Die Anzahl von 2.234 dokumentierten Totschlagsdelikte im Monat Juni 2017 liegt damit über der monatlichen Zahl entsprechender Delikte in allen Monaten seit 2006, als der damalige Präsident (2006-2012) Felipe Calderón den Krieg gegen die organisierte Kriminalität erklärt hatte.

In seinem Bericht dokumentiert das SESNSP alle gemeldeten Entführungs-, Erpressungs- und Tötungsfälle von Januar bis Juni 2017 im ganzen Land. Die Behörde stellte fest, dass auch diese Delikte alle seit 1997 registrierten Ziffern übertreffen. 

Die genannten Tötungsdelikte sind in dem ersten halben Jahr 20017 um 30 Prozent in Vergleich mit 2016 gestiegen. Die mexikanischen Bundesstaaten mit der höchsten Anzahl von Totschlagsdelikten sind Guerrero mit 1.161 Fällen, gefolgt von Estado de México mit 1.026. Auf dem dritten Platz liegt Baja California mit 922 registrierten Fällen.

Im ersten Halbjahr 2017 haben die Behörden 12.155 Ermittlungsakten angelegt. Für den gleichen Zeitraum im Jahr 2016 waren es nur 9.300 Ermittlungsakten. 

In dem Zeitraum von 1997 bis 2017 sind insgesamt 322.463 Personen in Mexiko getötet worden. Die meisten der Opfer standen im Zusammenhang mit Auseinandersetzungen zwischen den verschiedenen kriminellen Gruppen, die um die Kontrolle der Routen für den Schmuggel von Drogen konkurrieren, so der Bericht. 

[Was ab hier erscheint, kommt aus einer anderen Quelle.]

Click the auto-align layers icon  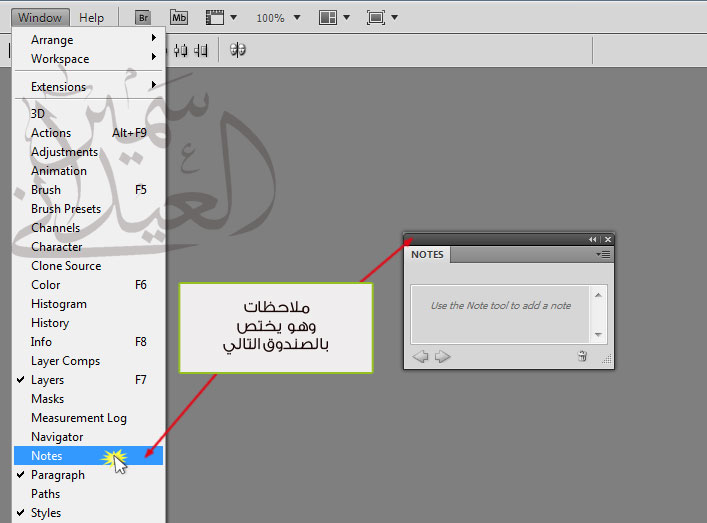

Bei den Tötungsdelikten im Jahr 1997, waren im Durchschnitt 15 Prozent der Tötungen durch Schusswaffen verübt worden. Im Jahr 2016 waren es 61 Prozent und 2017 66 Prozent.

Auch die Anzahl der Entführungen ist in den ersten sechs Monaten gestiegen. Das Bundesland mit den meisten registrierten Entführungen ist Tamaulipas, an der Grenze zu den USA, mit 105 Fällen, gefolgt von Veracruz mit 84 Fälle und Estado de México mit 81 Fällen. Die Behörden haben allein im Juni 2017, 108 Ermittlungsakten angelegt. 

Von Mai bis Juni 2017 gab es im Bundesstaat Estado de Mexico die höchste Anzahl von Erpressungen mit 419 gemeldeten Fällen. An zweiter Stelle liegt Nuevo León mit 338 Fällen. Tlaxcala mit einem Fall von Erpressungen und Guanajuato mit zwei Fällen liegen am Ende der Skala.

Von Januar bis Juni 2017 ist die Kriminalität im ganzen Land gestiegen. Der Bundesstaat mit den geringsten Deliktsfällen in den ersten sechs Monaten ist Campeche mit 958 Fällen, in Vergleich zu 135.843 Fällen in Estado de México.